─── DATA FOR THIS TASK

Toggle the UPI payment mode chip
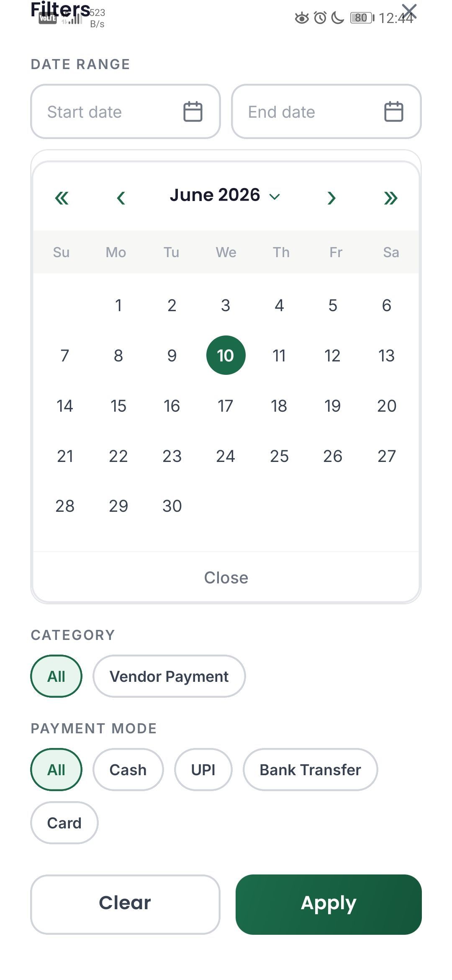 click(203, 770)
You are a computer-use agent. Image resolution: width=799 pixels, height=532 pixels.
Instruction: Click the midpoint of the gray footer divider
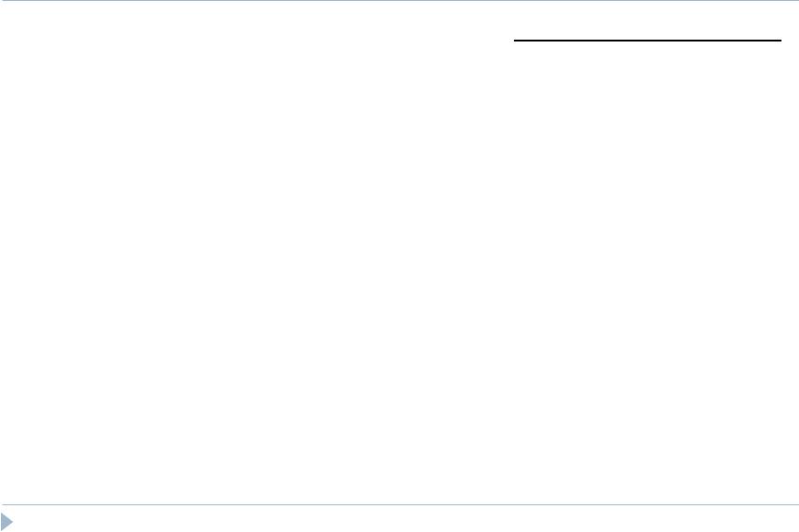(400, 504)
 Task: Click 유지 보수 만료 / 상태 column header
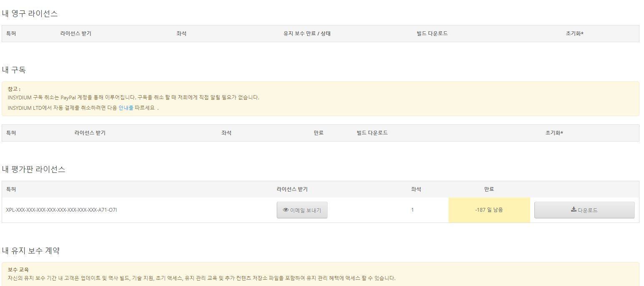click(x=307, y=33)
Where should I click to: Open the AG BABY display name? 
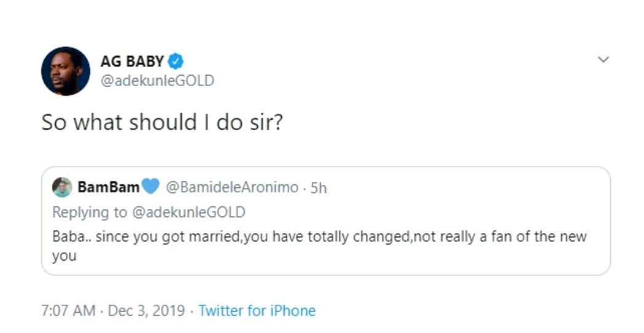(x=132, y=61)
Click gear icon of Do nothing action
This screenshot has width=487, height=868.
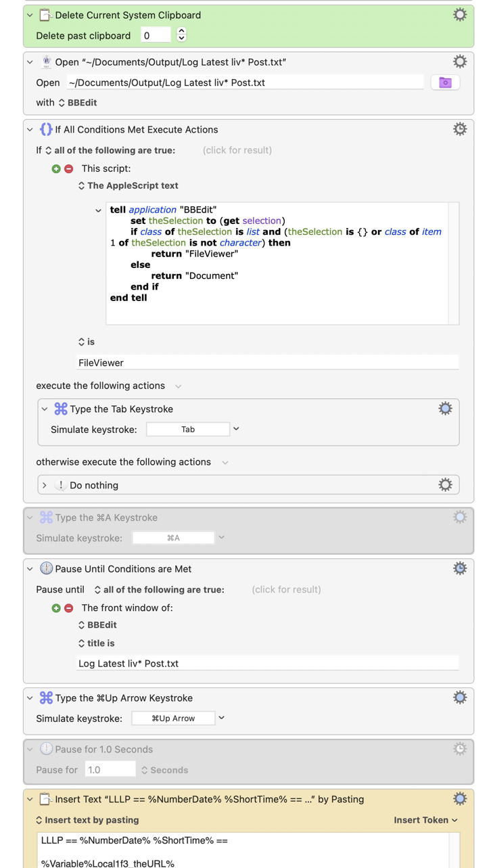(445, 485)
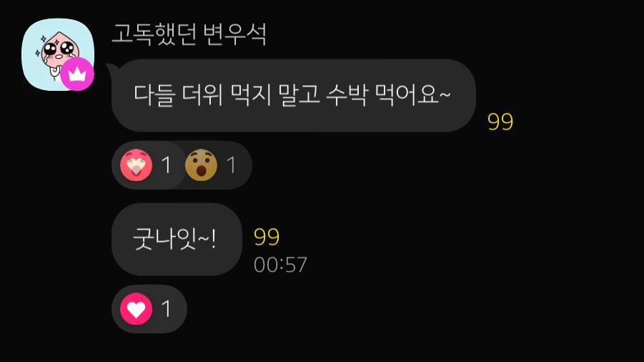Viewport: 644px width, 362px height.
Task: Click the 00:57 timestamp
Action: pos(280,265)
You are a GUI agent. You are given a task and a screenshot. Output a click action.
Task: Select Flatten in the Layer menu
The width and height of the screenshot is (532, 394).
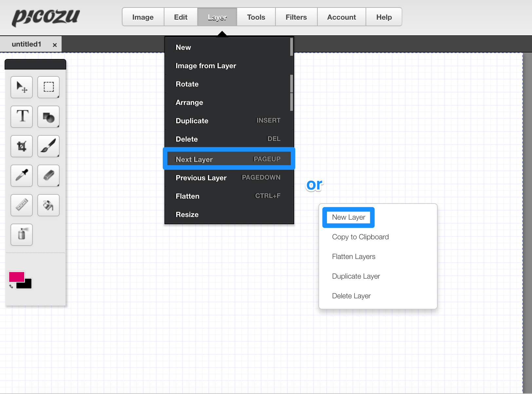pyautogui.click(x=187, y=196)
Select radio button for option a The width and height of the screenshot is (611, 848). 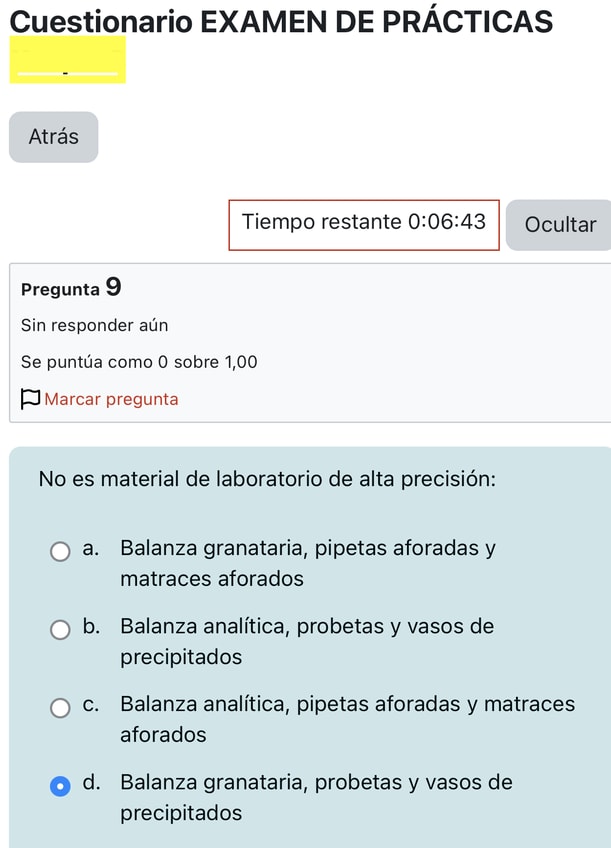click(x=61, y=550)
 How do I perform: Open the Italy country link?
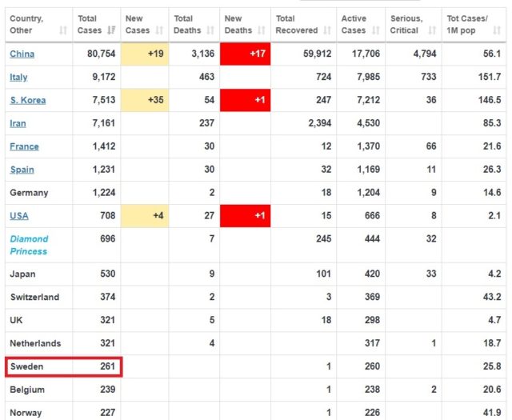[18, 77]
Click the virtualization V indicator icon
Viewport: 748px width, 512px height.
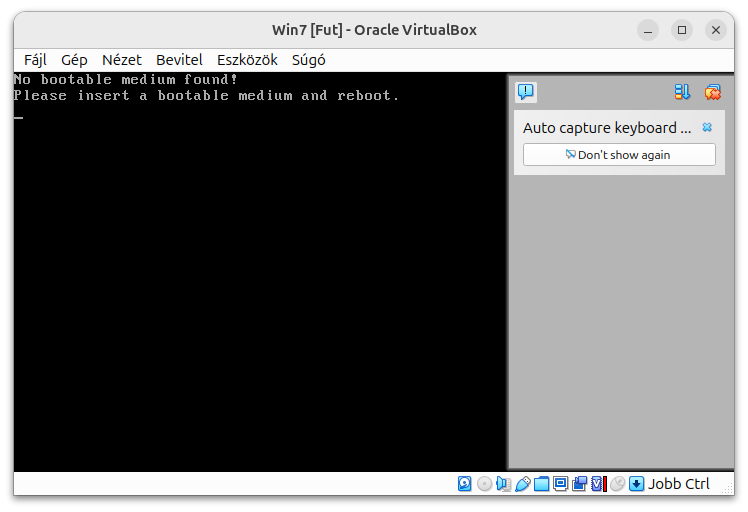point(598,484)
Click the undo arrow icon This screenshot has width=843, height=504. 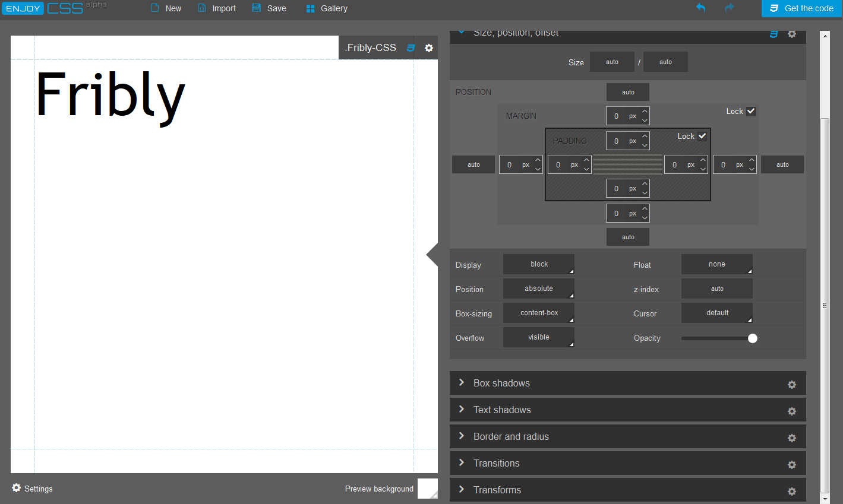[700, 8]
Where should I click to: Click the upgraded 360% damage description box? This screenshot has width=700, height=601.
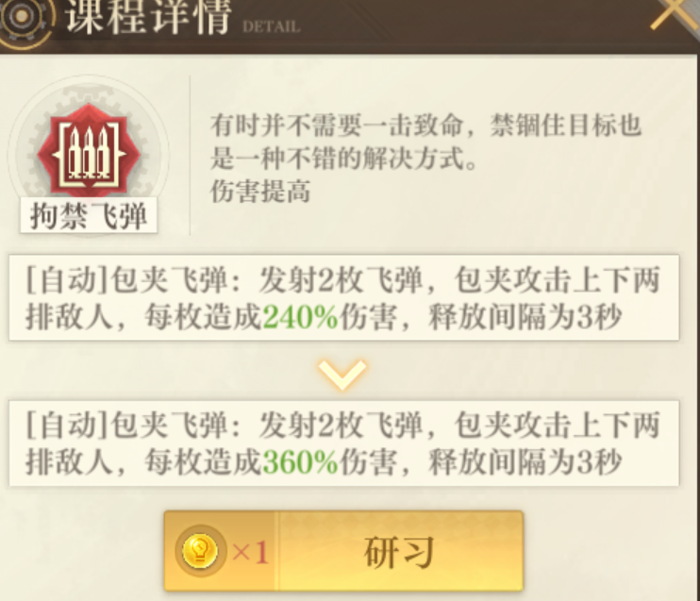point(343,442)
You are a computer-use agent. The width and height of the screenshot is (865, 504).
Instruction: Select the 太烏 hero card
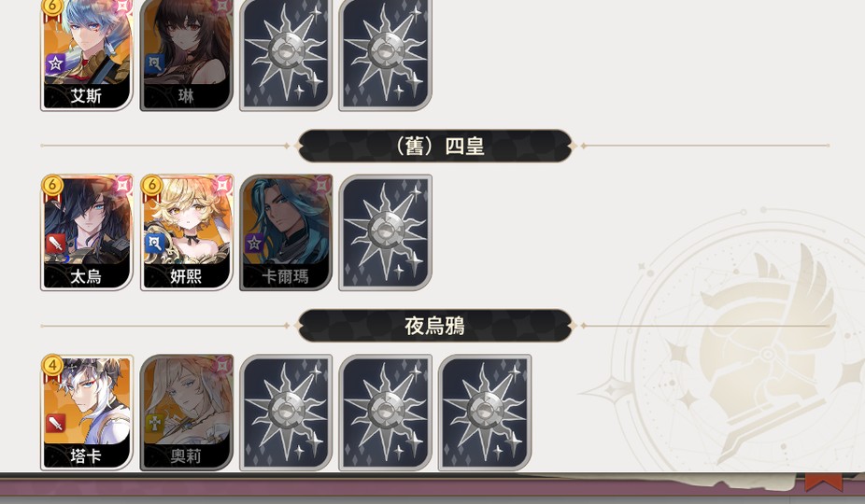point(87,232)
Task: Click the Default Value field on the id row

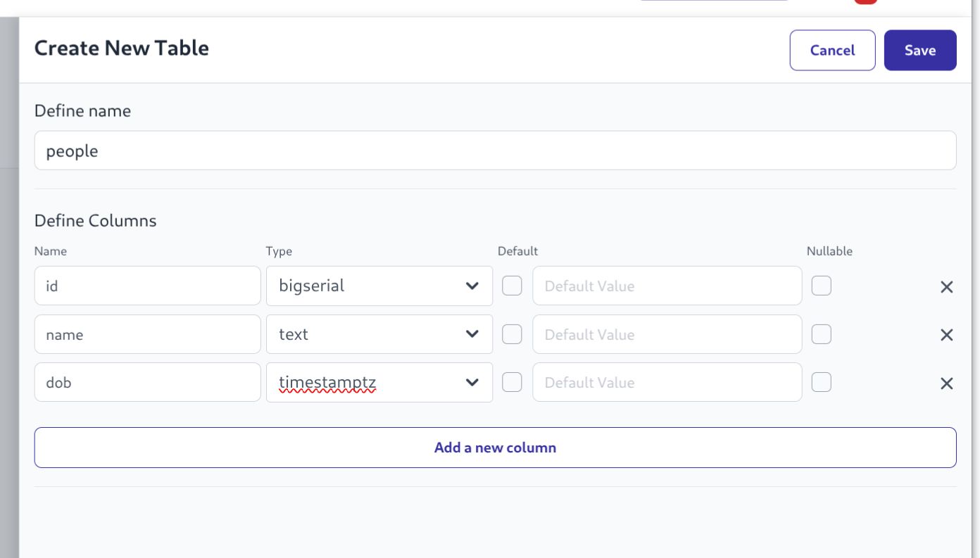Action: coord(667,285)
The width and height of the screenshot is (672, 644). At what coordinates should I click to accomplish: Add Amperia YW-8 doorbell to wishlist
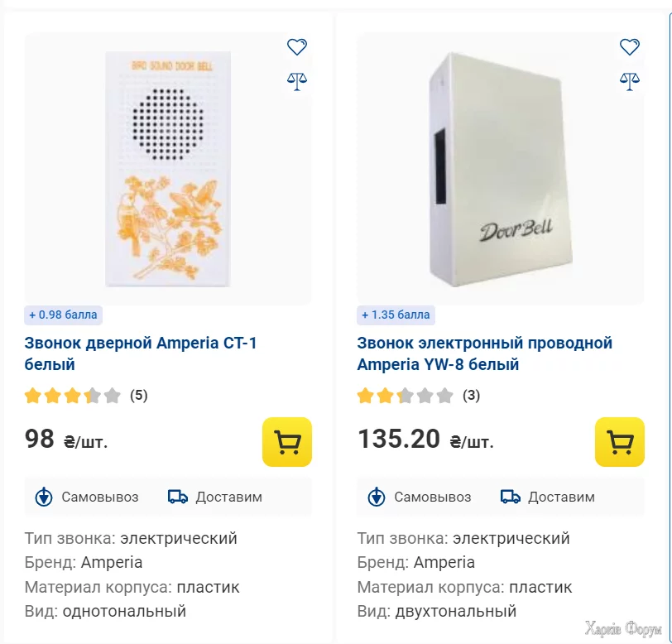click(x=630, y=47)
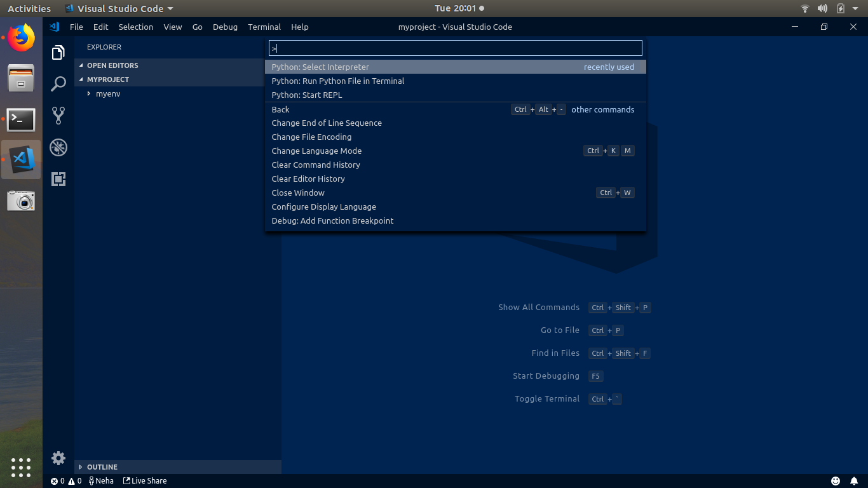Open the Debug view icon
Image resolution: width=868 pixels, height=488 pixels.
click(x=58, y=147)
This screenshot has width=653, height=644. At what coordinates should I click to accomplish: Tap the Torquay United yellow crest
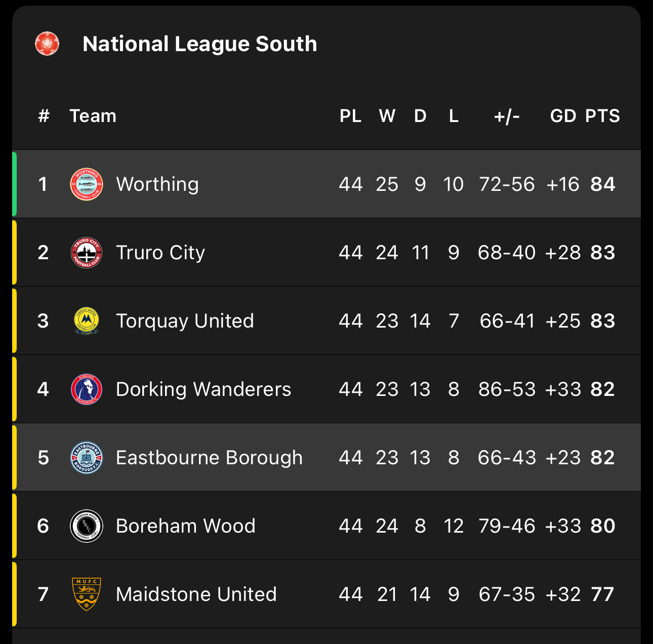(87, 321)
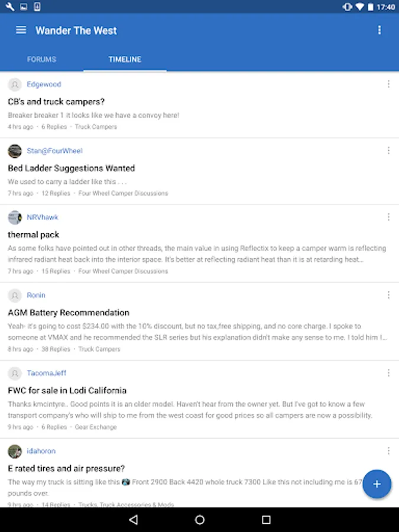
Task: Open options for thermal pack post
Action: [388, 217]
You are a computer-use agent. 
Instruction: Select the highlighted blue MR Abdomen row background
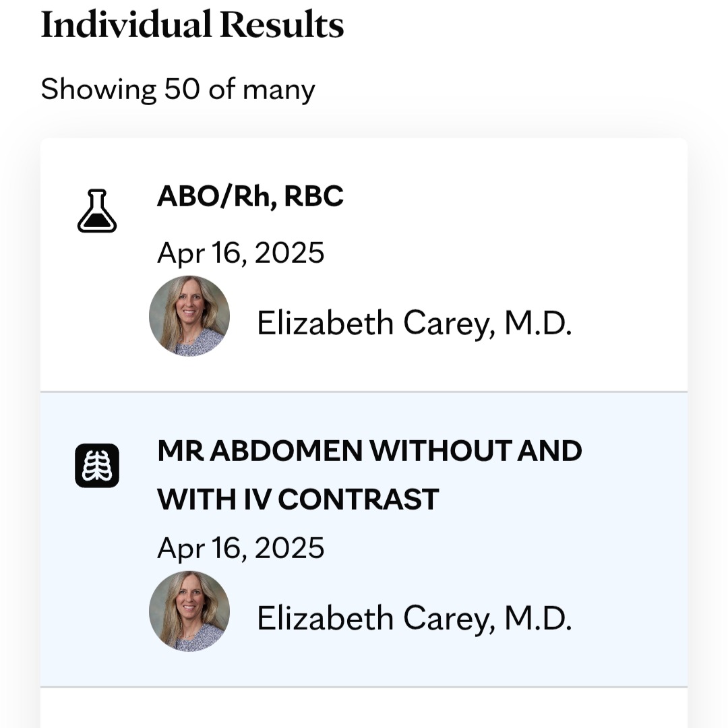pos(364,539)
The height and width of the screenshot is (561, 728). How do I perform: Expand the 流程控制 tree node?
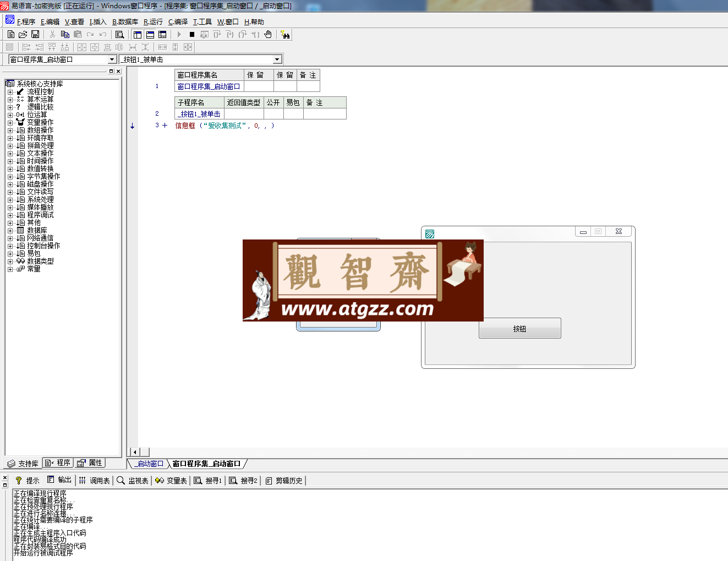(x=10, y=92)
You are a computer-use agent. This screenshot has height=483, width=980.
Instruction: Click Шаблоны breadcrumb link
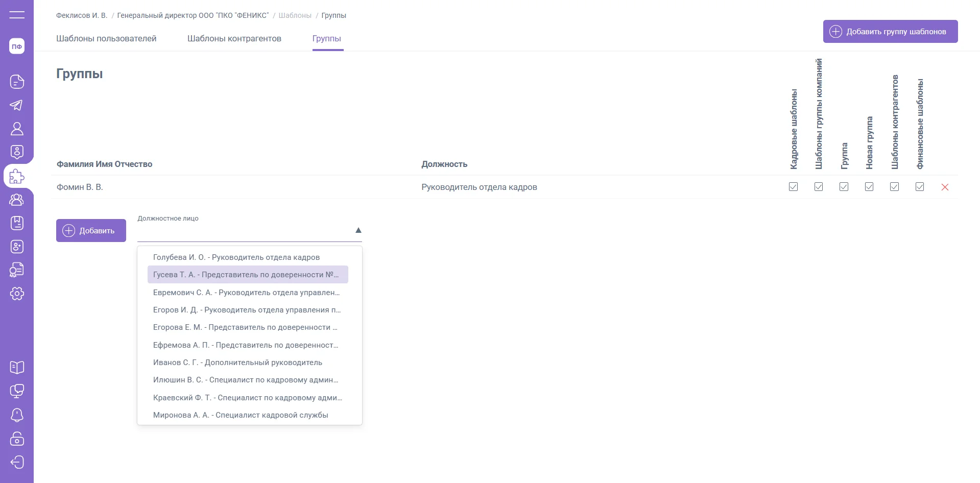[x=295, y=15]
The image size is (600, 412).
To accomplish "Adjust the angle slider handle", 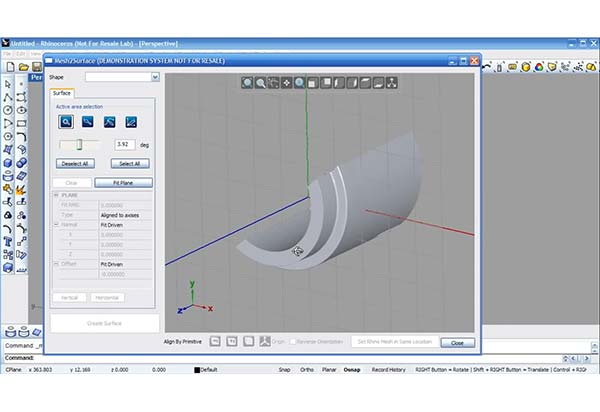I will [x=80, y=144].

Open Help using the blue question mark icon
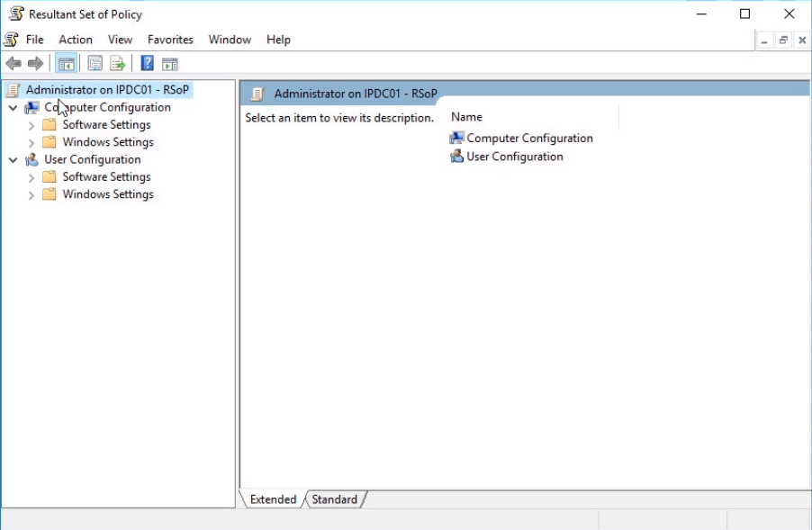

──────

**TASK REQUIREMENTS**
Reproduce the material from the line containing "You are a computer-use agent. Image" up to and including the line containing "click(x=307, y=33)", swapping "midpoint" for "center point" and keeping everything else the same. Leave the pictures out.

**WRITTEN ANSWER**
You are a computer-use agent. Image resolution: width=799 pixels, height=532 pixels.
Instruction: Click the center point of the gray footer divider
(400, 504)
 Task: Click 유지 보수 만료 / 상태 column header
click(x=307, y=33)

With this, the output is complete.